Preparing systems-design rounds for senior roles. Practice 5 common designs (URL shortener, news feed, chat, rate limiter, file storage). Each teaches different tradeoffs. Repeat the ones you struggled with rather than expanding the set; depth on 5 beats shallow on 15.
Recovering from a stuck moment during an interview. Acknowledge it, talk through what you have tried, ask one specific question. Interviewers usually help when you ask honestly; freezing in silence is the worst response. Recovery from a stuck moment often impresses more than a clean solve.
How it works
Solve 30–50 problems in your target language. Focus on patterns (two pointers, BFS / DFS, DP, sliding window, top-K) over volume. Solve each twice — cold and two days later — to confirm pattern recognition.
Practice systems design with 5 common problems. URL shortener, news feed, chat, rate limiter, file storage. Each teaches different tradeoffs (consistency vs. availability, sharding strategies, caching layers). Repeat the ones you struggled with.
Practice thinking out loud. Record yourself solving problems while talking through your reasoning. Watch playback; identify gaps where you went silent. Talking out loud is the single biggest separator between candidates with similar technical skill.
Ask clarifying questions before solving. For coding: confirm input range, edge cases, expected complexity. For systems design: confirm scale, consistency requirements, latency targets. Asking first signals senior thinking; jumping to solution signals junior.
Recover from stuck moments honestly. "I am stuck. Here is what I have tried; here is where I am hitting a wall." Interviewers usually help when asked honestly. Honest recovery often impresses more than a clean solve.
Examples
A senior engineer practicing systems design. Practices the 5 common designs over 4 weeks. Repeats the rate-limiter design 3 times because the first two felt shaky. Lands a staff offer; interview feedback specifically calls out the rate-limiter discussion as the strongest of the round.
A candidate getting stuck on a coding problem. Acknowledges the stuck moment. Walks through what they tried. Asks "is there a constraint I am missing?". Interviewer offers a hint. Candidate solves the problem; gets the offer. Honest recovery beat what would have been a frozen non-answer.
Frequently asked questions
What does a technical interview typically cover?
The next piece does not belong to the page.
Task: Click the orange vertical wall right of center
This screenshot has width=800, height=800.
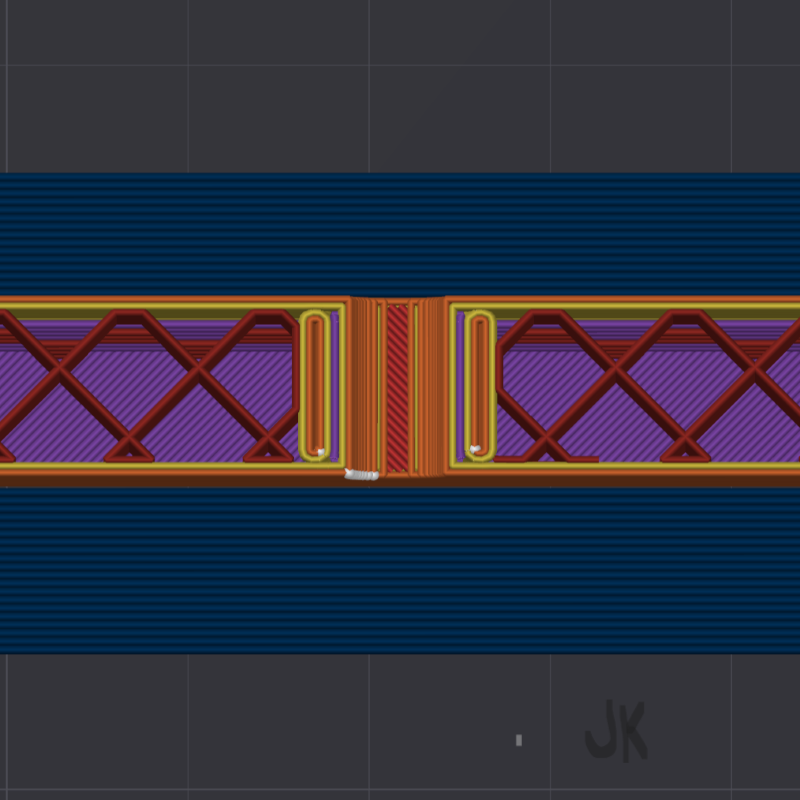Action: 431,387
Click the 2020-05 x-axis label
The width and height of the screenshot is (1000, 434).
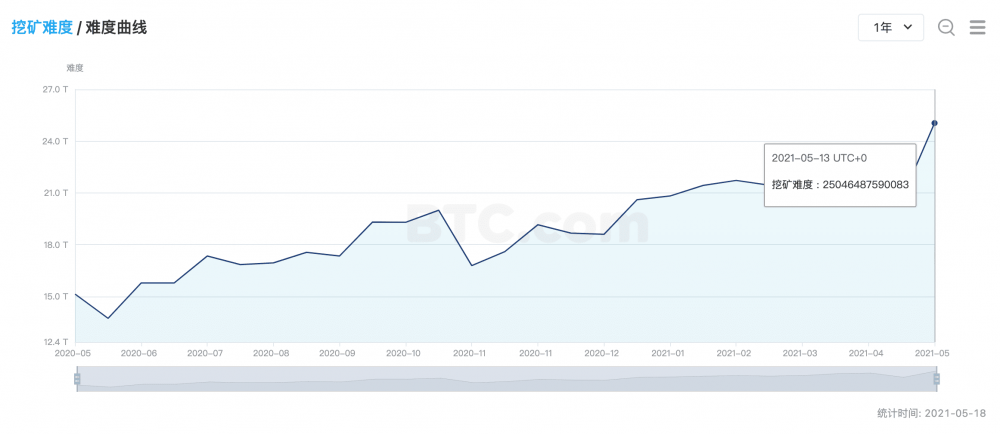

Coding (data structures, algorithms, problem patterns), systems design (for senior roles), language-specific or framework-specific knowledge, and behavioral questions tied to technical decisions. Format varies: live coding, take-home, or pair programming.
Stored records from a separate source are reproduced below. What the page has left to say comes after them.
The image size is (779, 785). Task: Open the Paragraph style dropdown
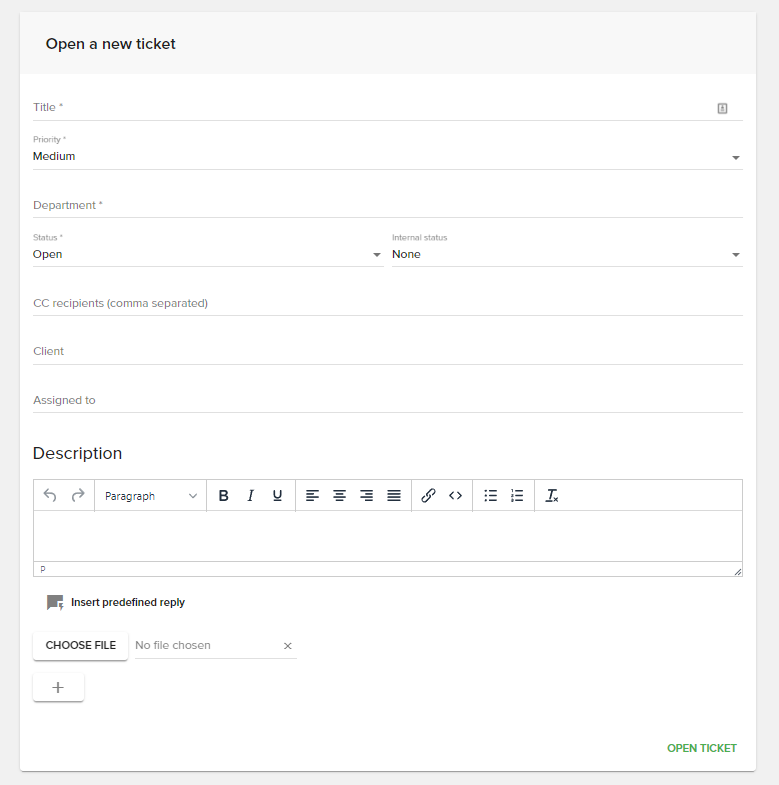click(x=150, y=496)
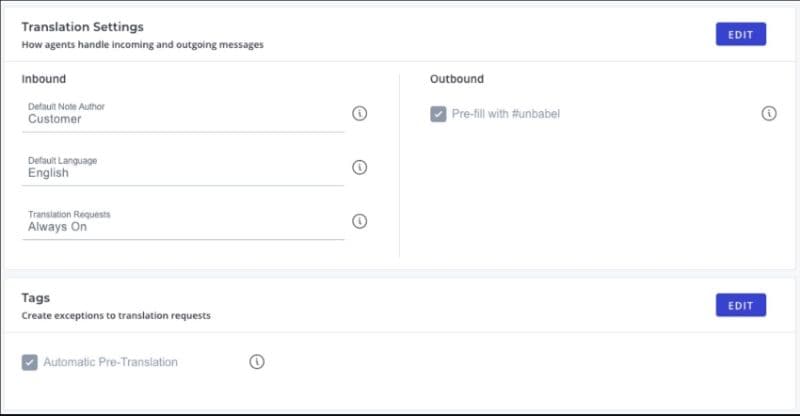Click the Inbound column label

[x=44, y=78]
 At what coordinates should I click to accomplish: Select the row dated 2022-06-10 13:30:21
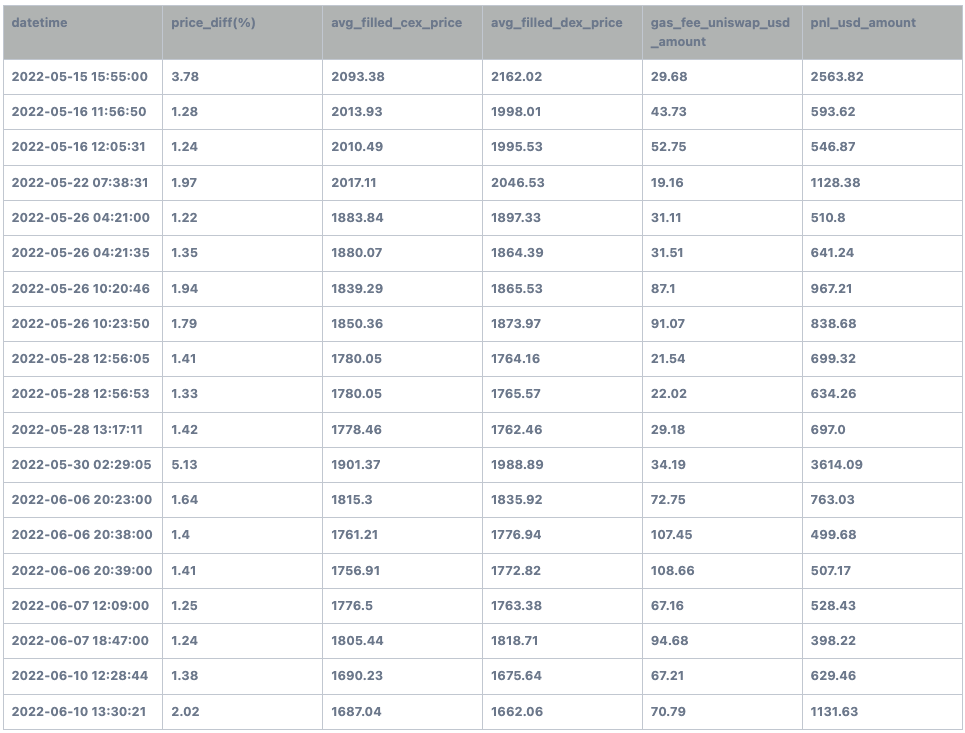(80, 711)
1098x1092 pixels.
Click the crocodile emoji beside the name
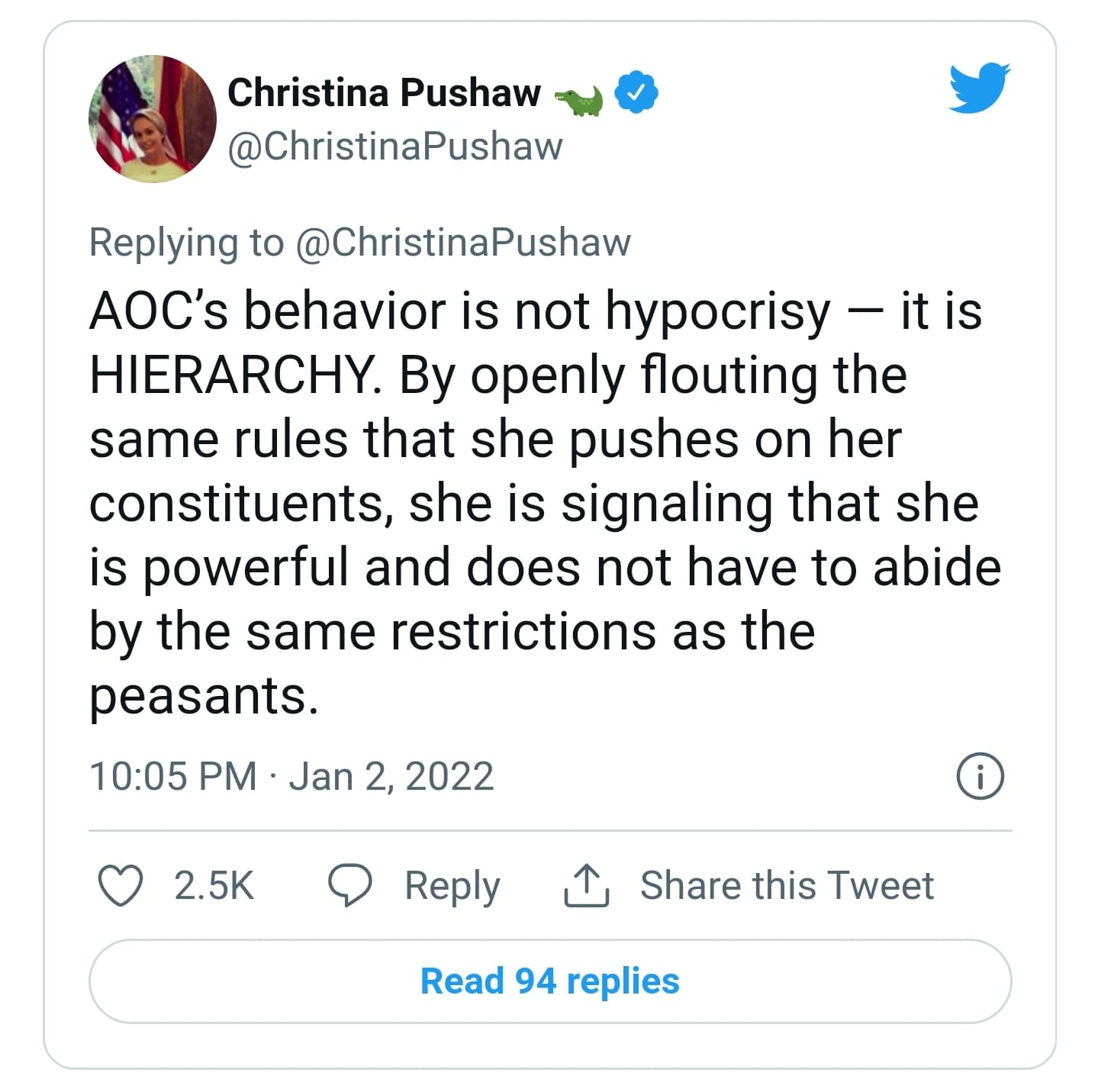pos(579,100)
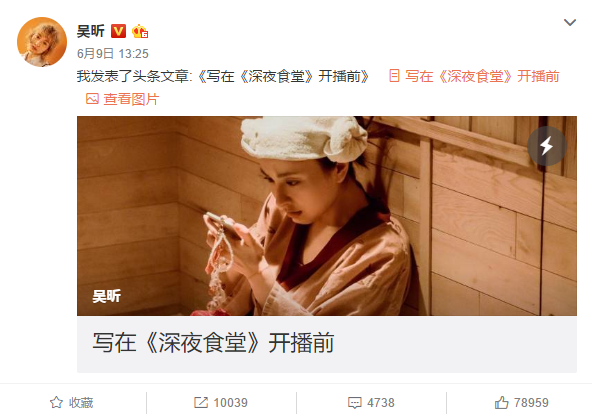Toggle 收藏 to bookmark this post
592x418 pixels.
[x=71, y=403]
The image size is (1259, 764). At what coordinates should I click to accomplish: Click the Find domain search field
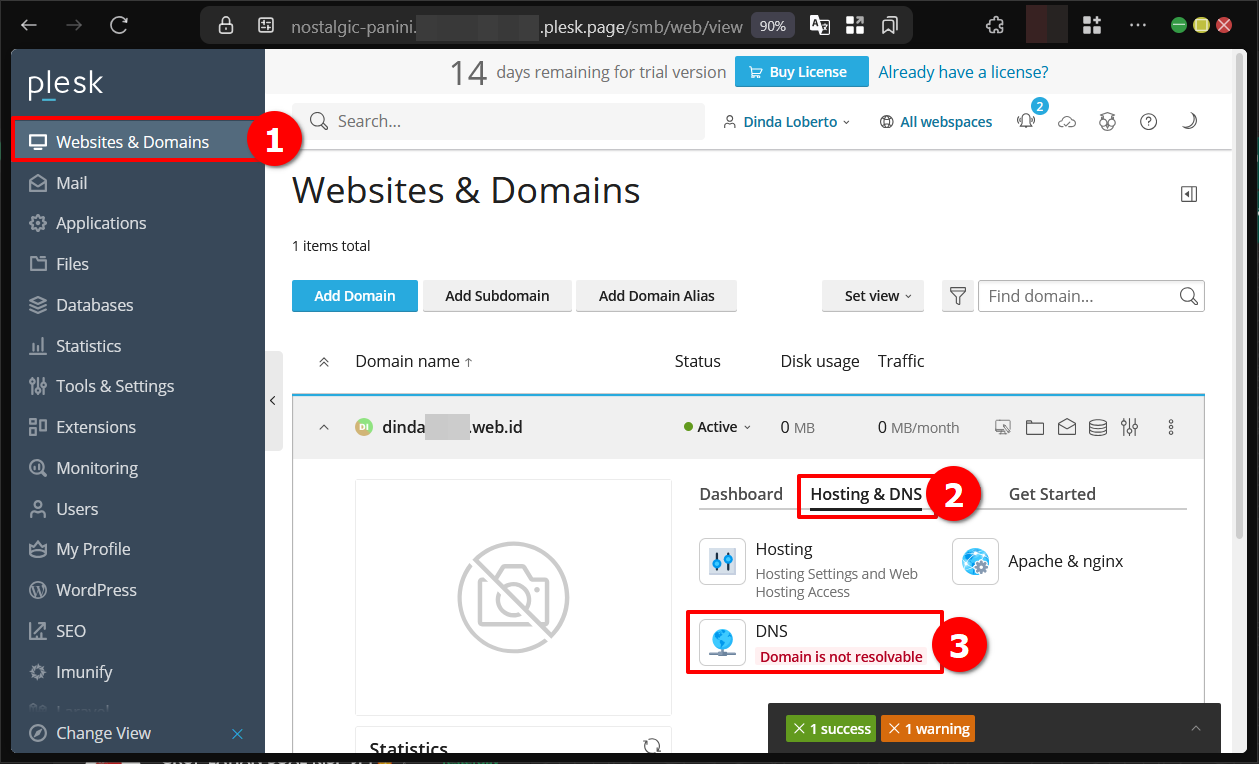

How many problems should I solve before a technical interview?
30–50 problems in your target language is the typical baseline for new-grad / mid-level. Focus on patterns (two pointers, BFS / DFS, dynamic programming, sliding window, top-K) over volume — pattern recognition matters more than memorizing solutions.
Should I think out loud during coding interviews?
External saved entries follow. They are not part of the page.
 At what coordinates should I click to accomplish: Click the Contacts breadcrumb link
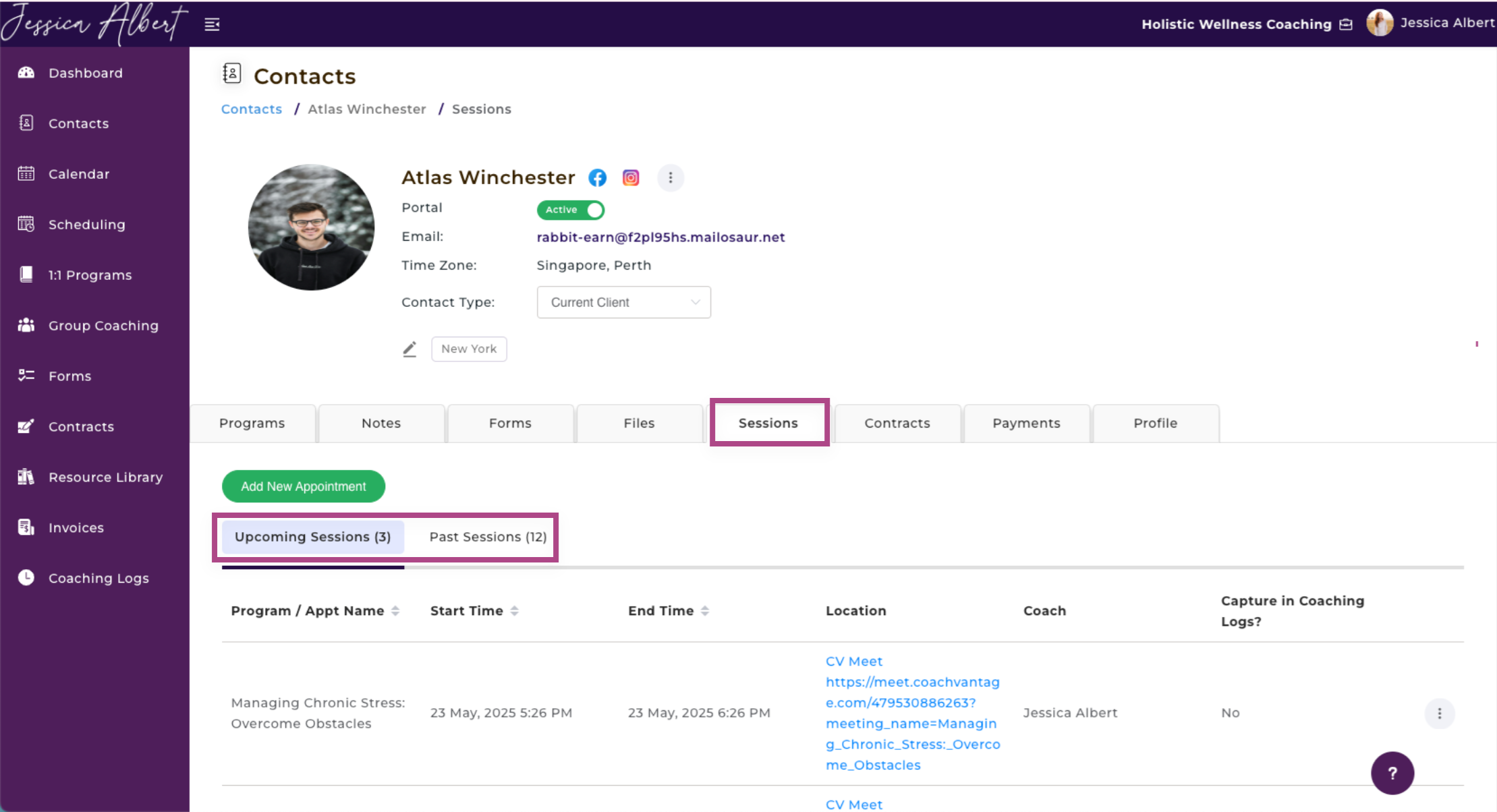[252, 109]
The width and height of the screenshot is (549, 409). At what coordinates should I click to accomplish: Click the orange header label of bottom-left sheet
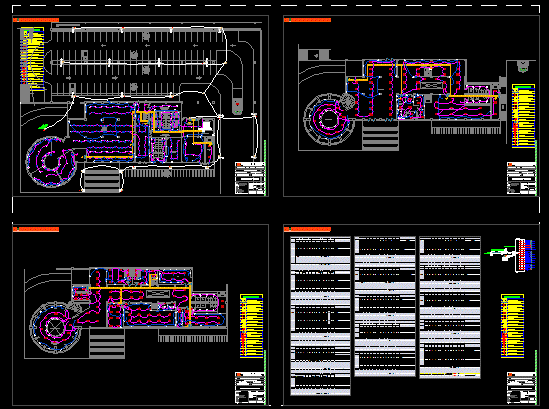(36, 229)
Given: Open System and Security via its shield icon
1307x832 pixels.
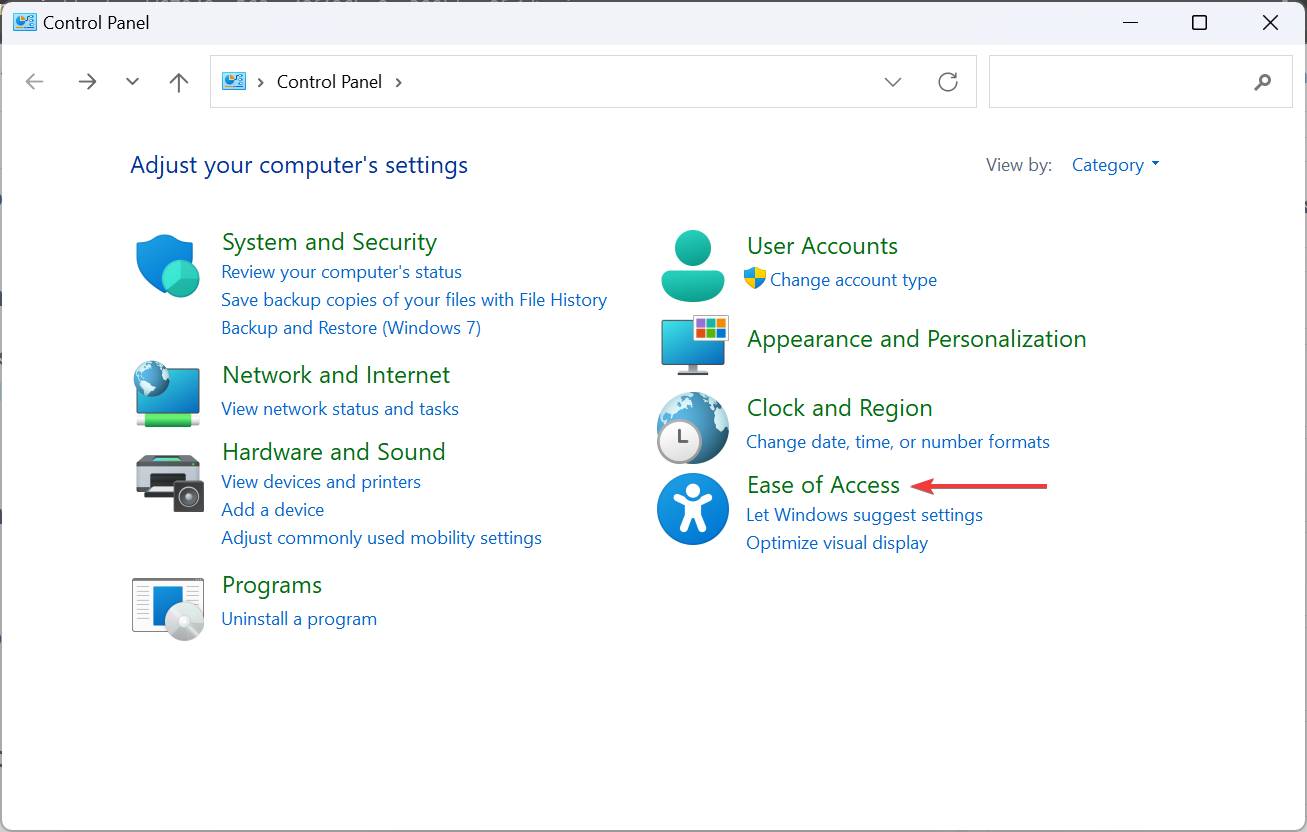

Yes — this is the single biggest separator between candidates with similar coding skill. Talking through your reasoning helps the interviewer see you, lets them course-correct early, and is often the actual signal they are evaluating.
What if I get stuck on a problem during the interview?
Acknowledge it, talk through what you have tried, ask one specific question. Interviewers usually help when you ask honestly; freezing in silence is the worst response. Recovery from a stuck moment often impresses more than a clean solve.